I hate to trouble you, but what are some of the other options near the hotel? I was thinking of our first night, when we may want to get back to our bed quickly after dinner. We're interested both in simple and fancy - but somewhere focusing on Danish dishes would be most welcome.

These are all within easy walking distance of the Hotel.

Top Class:

Premisse, www.premisse.dk, also in english. Dronnings Tværgade 2.

Ensemble, www.restaurantensemble.dk, Tordenskjoldsgade 11, very close

A less formel place that is getting good press lately

Oubæk, www.rasmusoubaek.dk/, St. Kongensgade 52, very close by. A former top place turned brasserie. Haven't been there, but supposedly good value.

None of those places are particularily danish

this is though

Tolbod Bodega, http://www.toldbod-bodega.dk/, mentioned above. Esplanaden 4, maybe a good kilometer away. You might want to check there opening hours.
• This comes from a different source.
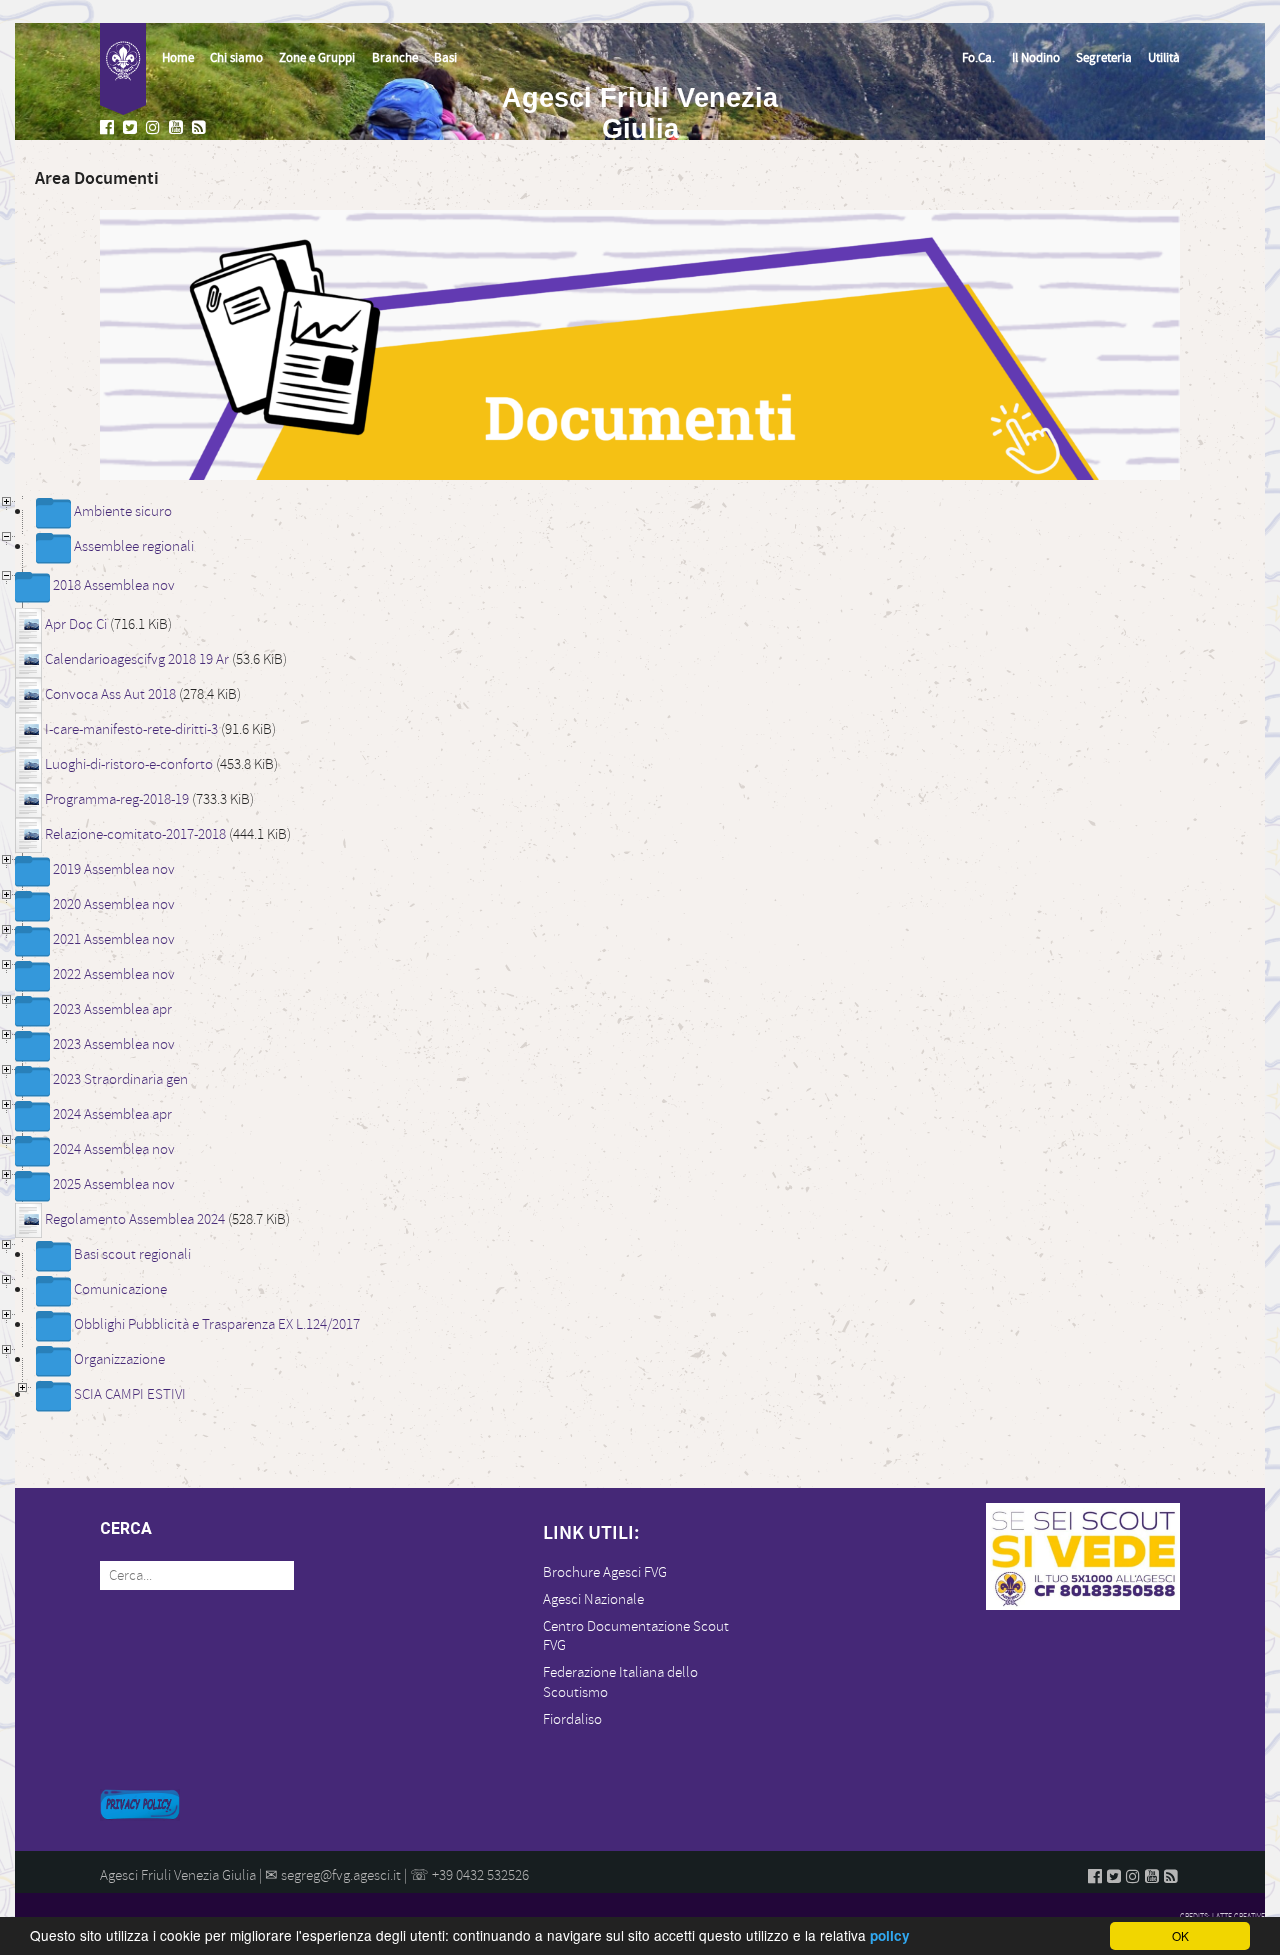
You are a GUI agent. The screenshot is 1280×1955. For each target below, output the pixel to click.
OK (1180, 1935)
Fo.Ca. (978, 58)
Traditional danish food is often thougt of as a lunch thing, but I am sure they'll be open most nights.

The area around the hotel, is filled with small little streets, there are plenty of good takeaways and such.

Across the square from the hotel is the Nyhavn area, which especially in summertime is very popular with tourists, might be in december as well. Don't go there for the food, go there for the atmosphere, and maybe a beer or two.

Edited by jakob nielsen (log)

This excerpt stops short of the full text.